Side note: I don't know if I've mentioned this before, but I have what I call "people claustrophobia". I actually have really bad people claustrophobia. I can be in a small cramped space all day long. When I was kid I used to take naps in my closet and I still do like hanging out in my closet even now. But put a horde of people around me, even in a wide open space, and I start to freak out. So being on a train so tightly packed with people really set my people claustrophobia into overdrive. By the time we got out of the train, I was shaking like a leaf. I also wanted to cry, but managed to hold it in.
With that being said, when we were on the train my rump was bumped or something a couple times. However, I was around at least four to five women and Jose who is always touching my rump (not that you needed or wanted to hear that, but I'm just saying), but I seriously doubt I was being groped by women (then again you never know). So I have come to the realization that, unless someone is obviously sticking their hands where they don't belong, then chikan just kinda happens. The moral of this story is, if it can be helped, then just wait until rush hour is over to catch the train.
The other thing I wanted to talk about was toilets. I know, it's a pretty random topic to bring up, but it's an interesting one. In Japan you have a little variety in toilets. You have regular garden variety toilets that we have here. Then you have the amazing Japanese Toto toilets that look like this:
They have fun buttons, some of which make sounds so you don't have to be embarassed while you do your business. The sound button is literally translates into "Sound princess". Some of them have airfresher functions. Some of the really really fancy ones have a drying function. By my favorite thing about them was the bidet button. Oh my word! Why don't all American toilets have bidets?! How could we even begin to call ourselves the greatest country in the world, when our toilets don't just come with a bidet function as general practice!? Do you know we could be done with bathroom wipes forever if all toilets had a bidet function? Even the public bathrooms in Japan has bidet toilets in them. They are wonderful. The only function I didn't like about the toilets was the heated seat function. Ewwww... It always felt like someone had just gotten up from the toilet seat... Gross!

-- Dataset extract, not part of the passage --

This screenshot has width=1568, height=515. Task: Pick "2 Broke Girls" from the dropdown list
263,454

So while you have the love that is those toilets, conversely you have this:
Oh the hole! Yeah this one is kinda unnerving, but I did use it. I don't know what the real name for this toilet is, but I call it, "the hole"! As you can see, it's pretty much just a hole with water running through it. I had heard about "the hole" and saw it in an anime once (they even have one in one of the Japanese phone games I got), but I didn't know it's one of the options in a public restroom. To use "the hole" takes some precision, because not only do you have to squat and keep yourself balanced as you go, but you have to avoid splash-back as well.

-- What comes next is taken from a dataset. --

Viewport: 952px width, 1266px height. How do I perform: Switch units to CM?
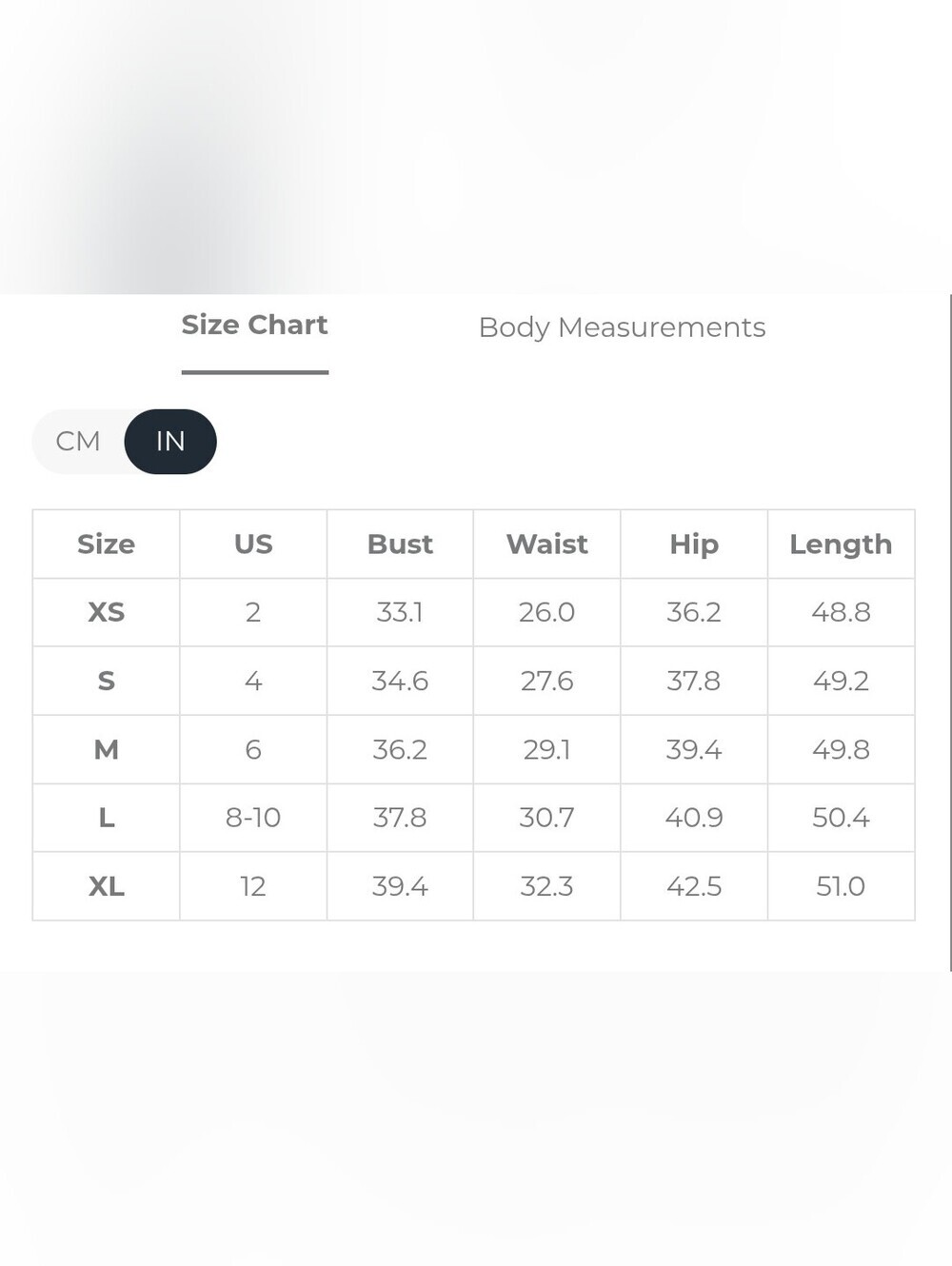78,442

So I braved "the hole", wearing not only white canvas tennis shoes, but also pants. I was happy that there was no spash-back, I didn't fall, and I was able to squat and my knees didn't burst out of my legs and rocket off into the mist. Trust me, any number of those things and more could have happened to me but thankfully it didn't.
Pound per pound, I'll take the bidet toilet over everything else. I kinda want one for our bathroom here. Jose says Home Depot sells them for like $300/ $400 bucks, which is totally worth it, because everyone deserves a fresh and clean backside!